I also found the standard OpenBSD port for openvpn_bsdauth, which compiled, installed, and worked successfully for password authentication by adding these lines to my OpenVPN configuration:
tmp-dir <path to dir writable only by _openvpn user>
auth-user-pass-verify /usr/local/libexec/openvpn_bsdauth via-file
This also requires that the authenticating user be put into the _openvpnusers group.
I was unable to get the via-env method to work, however.
I next tried the standard OpenBSD port of login_oath, which implements the OATH toolkit, which uses the same time-based TOTP protocol that Google Authenticator uses. This turned out to do the trick. Once installed, you create a secret key that the server authentication will check against and store it in your home directory (one thing I liked about googleauth is that it stores the shared secret in a system directory to which the user doesn't have access; better still is the suggestion of keeping the secrets on an auth server as totp-cgi does). The documentation recommends creating the secret (which the user doesn't need to know except for the initial configuration of the Google Authenticator client application) by doing:
openssl rand -hex 20 > ~/.totp-key
I then needed to convert this from hex to base32, which is simple enough to do with the method the documentation recommends, which is using the perl module Convert::Base32 (OpenBSD port p5-Convert-Base32) and a short script like:
open (FILE, "/home/vpnuser/.totp-key");
$secret = <FILE>;
$code = pack ('H*', $secret);
The resulting code can be manually entered into Google Authenticator.
To use Google Authenticator as a login method, I updated the login class for the user I wanted to use in /etc/login.conf so that its last two lines were:
This allows either Google Authenticator or password authentication at the console, but only Google Authenticator via OpenSSH or OpenVPN as I configured them. Instead of using "-totp" you can also use "-totp-and-pwd" which requires the entry of both your Google Authenticator code and your password (in that order, with a slash in between them) in order to authenticate.
For OpenSSH, I added the following lines to my sshd_config:
Match User <vpnuser>
I don't allow password authentication at all for other users; for this user, an SSH public key must first be used, then Google Authenticator must also be used before a successful login. [Updated 1 Nov 2013 to add: After a reboot, this ssh config failed with a log message of "fatal: auth2_update_methods_lists: method not in AuthenticationMethods". Removing the ":bsdauth" made it work again (it works since the "password" authentication method will use BSD Authentication by default), but this looks like an SSH bug.]
So why might you not want to do this?

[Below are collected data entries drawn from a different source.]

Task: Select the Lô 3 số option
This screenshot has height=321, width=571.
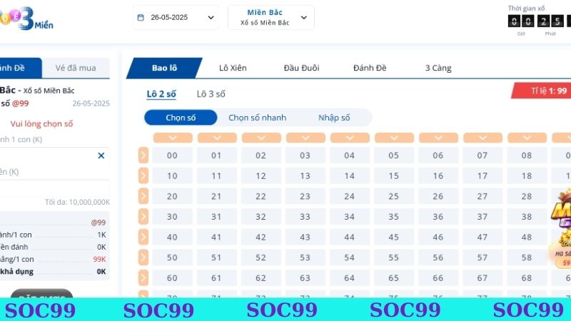Action: (211, 94)
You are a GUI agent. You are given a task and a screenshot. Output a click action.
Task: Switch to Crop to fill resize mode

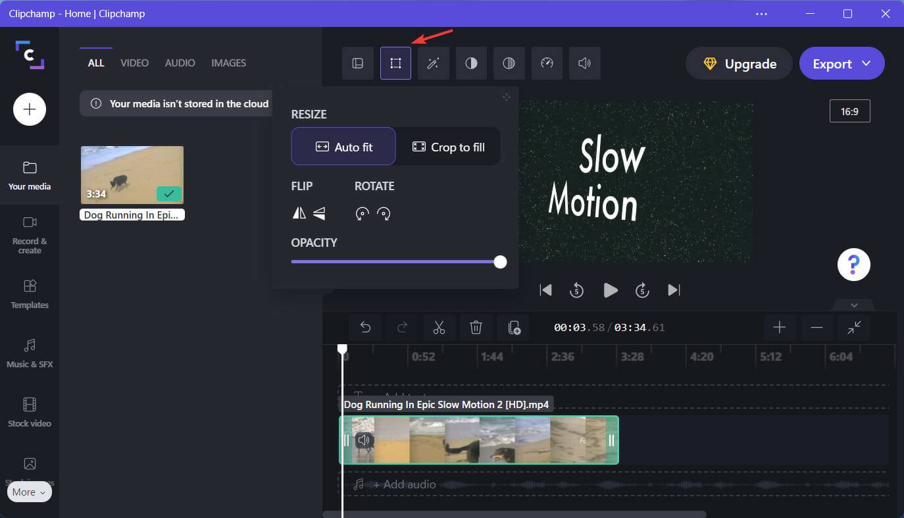click(x=448, y=146)
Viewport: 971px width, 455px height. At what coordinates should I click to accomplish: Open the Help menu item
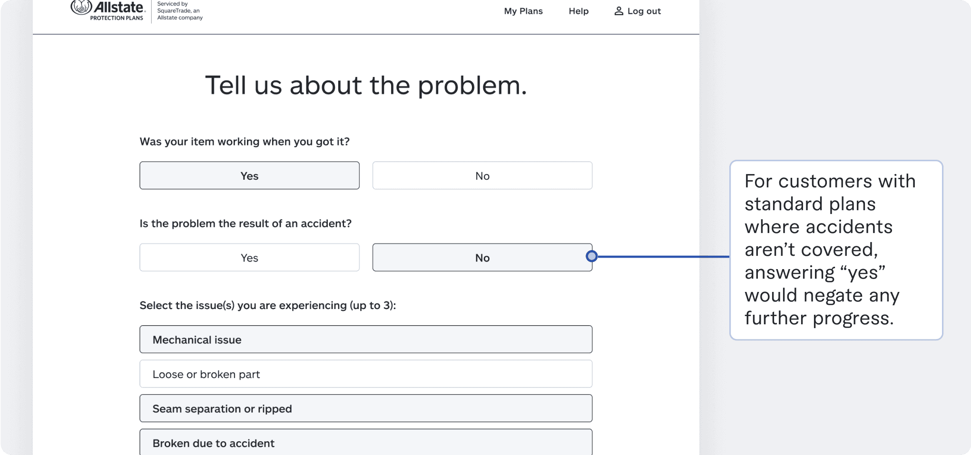579,11
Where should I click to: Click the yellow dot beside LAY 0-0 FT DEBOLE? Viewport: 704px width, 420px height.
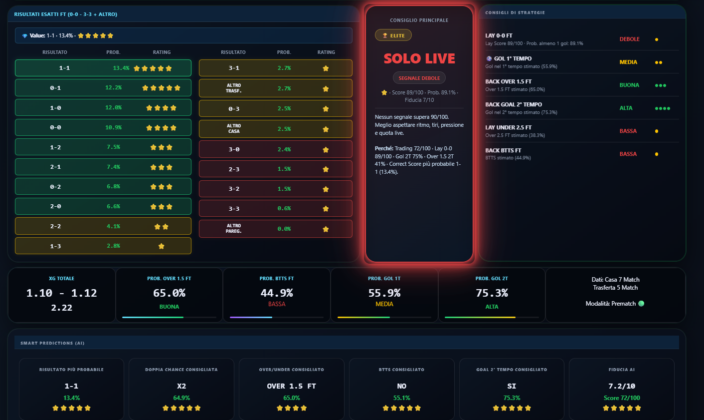(657, 39)
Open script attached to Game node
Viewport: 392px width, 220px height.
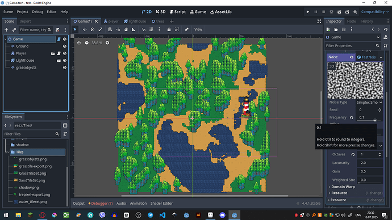tap(59, 39)
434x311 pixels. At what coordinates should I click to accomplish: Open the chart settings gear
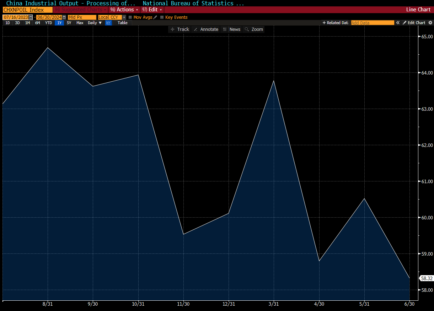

While Google Authenticator ensures that what is used over the network as a password is better than a typical user-selected password, it effectively stores a shared secret in plaintext at both ends of the connection, which is far less secure than SSH public key authentication. If the device where Google Authenticator is present gets compromised, that secret is compromised. And as the above link about totp-cgi points out, if you use Google Authenticator with the same secret across multiple machines, that secret is only as secure as the least secure host it's stored on, and using different secrets for different machines doesn't scale very well with the application. A password safe with randomly generated passwords, stored in encrypted form, is probably a better solution in most cases. [Updated 2 November 2013: Authy uses the same TOTP mechanism as Google Authenticator, but encrypts the secret key on the client side. That encryption is really more obfuscation than encryption since the key is based on phone attributes and can potentially be reverse engineered.]
As I've set it up, I'm still relying on SSH public key authentication for SSH logins, and on certificate authentication for VPN logins, in addition to Google Authenticator. For the case of logging into my VPN from my laptop and having Google Authenticator on a separate mobile device, it does seem to be a security improvement (though I welcome anyone to show me that the gains are illusory).